Its also not possible to sell them to new owners because elephants are a schedule 1 protected species. They cannot be bought, sold or even given away. On top of this well-meaning but misguided NGOs sometimes object to their being taken to homes outside the state even if the conditions are better. Thus the laws that stopped the logging in order to protect the forests have created a situation of gross neglect for the inhabitants, and the once proud pachyderms have become skinny, runted beasts that noone has any use for.

By good fortune our intended calf Visnupriya, who is about 3 years old, may well end up spending her days happily here in Mayapur. The process of transferring her to Mayapur to serve the Deities is going on and Hrmati had to go up there this week to make sure she is properly microchipped and the papers submitted.

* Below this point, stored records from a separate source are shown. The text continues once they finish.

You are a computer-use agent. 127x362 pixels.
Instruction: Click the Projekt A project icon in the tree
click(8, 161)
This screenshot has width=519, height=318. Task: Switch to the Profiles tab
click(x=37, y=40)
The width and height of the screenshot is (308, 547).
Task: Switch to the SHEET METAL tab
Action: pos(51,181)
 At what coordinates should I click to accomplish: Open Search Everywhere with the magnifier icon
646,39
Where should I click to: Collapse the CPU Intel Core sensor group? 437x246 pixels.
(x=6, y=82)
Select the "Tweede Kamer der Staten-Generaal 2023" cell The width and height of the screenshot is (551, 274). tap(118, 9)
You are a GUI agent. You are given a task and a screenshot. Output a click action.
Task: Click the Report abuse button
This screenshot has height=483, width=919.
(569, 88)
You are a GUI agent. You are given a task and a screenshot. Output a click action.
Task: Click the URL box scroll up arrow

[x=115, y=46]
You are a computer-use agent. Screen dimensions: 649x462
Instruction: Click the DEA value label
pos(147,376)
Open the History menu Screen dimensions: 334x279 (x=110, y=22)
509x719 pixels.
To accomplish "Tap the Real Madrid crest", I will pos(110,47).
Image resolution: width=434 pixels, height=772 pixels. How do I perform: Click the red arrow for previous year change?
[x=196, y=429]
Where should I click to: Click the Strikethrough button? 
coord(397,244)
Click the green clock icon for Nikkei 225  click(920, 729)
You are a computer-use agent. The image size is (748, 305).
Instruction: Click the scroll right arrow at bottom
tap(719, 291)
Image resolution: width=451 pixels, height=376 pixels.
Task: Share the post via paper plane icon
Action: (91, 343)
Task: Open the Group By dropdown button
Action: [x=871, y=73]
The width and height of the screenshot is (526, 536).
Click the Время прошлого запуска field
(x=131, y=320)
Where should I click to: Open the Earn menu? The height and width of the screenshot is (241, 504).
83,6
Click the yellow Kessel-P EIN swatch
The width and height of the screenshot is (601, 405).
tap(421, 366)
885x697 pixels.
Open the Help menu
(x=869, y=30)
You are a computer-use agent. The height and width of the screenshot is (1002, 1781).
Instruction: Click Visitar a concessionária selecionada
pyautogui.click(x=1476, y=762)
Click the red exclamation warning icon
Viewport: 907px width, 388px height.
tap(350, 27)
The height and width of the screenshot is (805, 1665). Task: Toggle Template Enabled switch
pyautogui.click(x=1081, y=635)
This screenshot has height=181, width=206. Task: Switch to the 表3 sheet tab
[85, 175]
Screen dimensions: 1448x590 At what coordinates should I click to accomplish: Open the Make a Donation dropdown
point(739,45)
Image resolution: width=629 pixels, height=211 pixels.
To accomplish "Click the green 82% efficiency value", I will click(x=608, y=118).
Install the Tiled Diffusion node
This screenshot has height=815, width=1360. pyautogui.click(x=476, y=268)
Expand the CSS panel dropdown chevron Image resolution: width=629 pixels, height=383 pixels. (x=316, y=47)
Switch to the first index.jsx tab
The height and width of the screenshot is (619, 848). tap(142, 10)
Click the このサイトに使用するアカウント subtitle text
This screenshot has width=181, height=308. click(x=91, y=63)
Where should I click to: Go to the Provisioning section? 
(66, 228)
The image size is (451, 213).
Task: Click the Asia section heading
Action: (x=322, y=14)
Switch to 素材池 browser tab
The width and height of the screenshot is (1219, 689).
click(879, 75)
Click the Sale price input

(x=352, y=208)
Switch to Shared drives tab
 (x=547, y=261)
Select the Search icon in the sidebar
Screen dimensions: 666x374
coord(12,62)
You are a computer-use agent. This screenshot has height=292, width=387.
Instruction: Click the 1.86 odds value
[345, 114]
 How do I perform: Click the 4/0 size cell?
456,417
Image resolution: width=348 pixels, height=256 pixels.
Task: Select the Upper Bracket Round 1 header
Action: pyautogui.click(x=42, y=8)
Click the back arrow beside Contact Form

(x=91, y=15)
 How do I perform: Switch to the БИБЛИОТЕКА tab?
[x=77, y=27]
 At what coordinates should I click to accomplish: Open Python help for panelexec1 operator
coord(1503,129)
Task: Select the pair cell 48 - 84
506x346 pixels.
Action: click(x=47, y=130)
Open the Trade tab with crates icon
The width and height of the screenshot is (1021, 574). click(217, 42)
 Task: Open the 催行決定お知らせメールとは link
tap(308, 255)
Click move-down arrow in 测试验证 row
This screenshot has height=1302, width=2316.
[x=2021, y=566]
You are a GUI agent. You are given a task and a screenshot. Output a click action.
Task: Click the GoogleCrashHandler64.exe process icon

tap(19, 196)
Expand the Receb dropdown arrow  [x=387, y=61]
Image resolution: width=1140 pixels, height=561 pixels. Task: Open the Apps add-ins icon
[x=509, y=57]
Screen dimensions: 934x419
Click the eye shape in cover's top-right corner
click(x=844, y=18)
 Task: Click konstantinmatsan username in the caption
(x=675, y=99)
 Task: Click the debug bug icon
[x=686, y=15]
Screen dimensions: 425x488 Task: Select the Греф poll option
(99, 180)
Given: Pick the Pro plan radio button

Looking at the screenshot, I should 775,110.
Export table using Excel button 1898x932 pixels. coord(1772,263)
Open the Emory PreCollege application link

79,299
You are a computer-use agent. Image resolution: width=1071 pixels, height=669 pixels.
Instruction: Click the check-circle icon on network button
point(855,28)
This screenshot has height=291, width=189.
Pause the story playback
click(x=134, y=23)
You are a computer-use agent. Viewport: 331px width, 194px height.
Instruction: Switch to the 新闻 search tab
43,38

Good job she did. The owner died since the last time she was there and his brother was attempting to file the papers under his own name. A friendly officer who has been assisting Hrmati to get through all the redtape realized the irregularity and they were able to catch it in time. Had they not, it would have caused big complications later on and lengthy delays. They sent for the deceased man’s son, the true owner, and the papers are now being correctly drawn up.

Another delay came when everyone started running for cover. Not due to a mad elephant but due to a report that some operatives of the notorious United Liberation Front of Asom (ULFA) terrorist group were in the near vicinity. Hrmati had to jump in a car and be taken out of the area for a couple of hours until things settled down again. Nothing is straight forward in India.

The microchip is implanted in the ear through a syringe. Its about the size of a grain of rice.

 elephant-microchip.jpg     syringe

That was done this afternoon and now the rest of the procedure can go ahead. Hrmati says Visnupriya is quite friendly. The officers remarked that out of all the elephants in the vicinity (there’s a batch headed out to Bihar soon) Visnupriya is notably calm and even tempered. At her age they can be a bit boisterous and difficult to handle. Even though she has grown up in the jungle Hrmati was able to approach her and feed her a few biscuits.

It will take some weeks to settle all the paperwork and Hrmati is hoping that by mid-December we should be able to bring Visnupriya to Mayapur for her new life in service to Sri Sri Radha Madhava.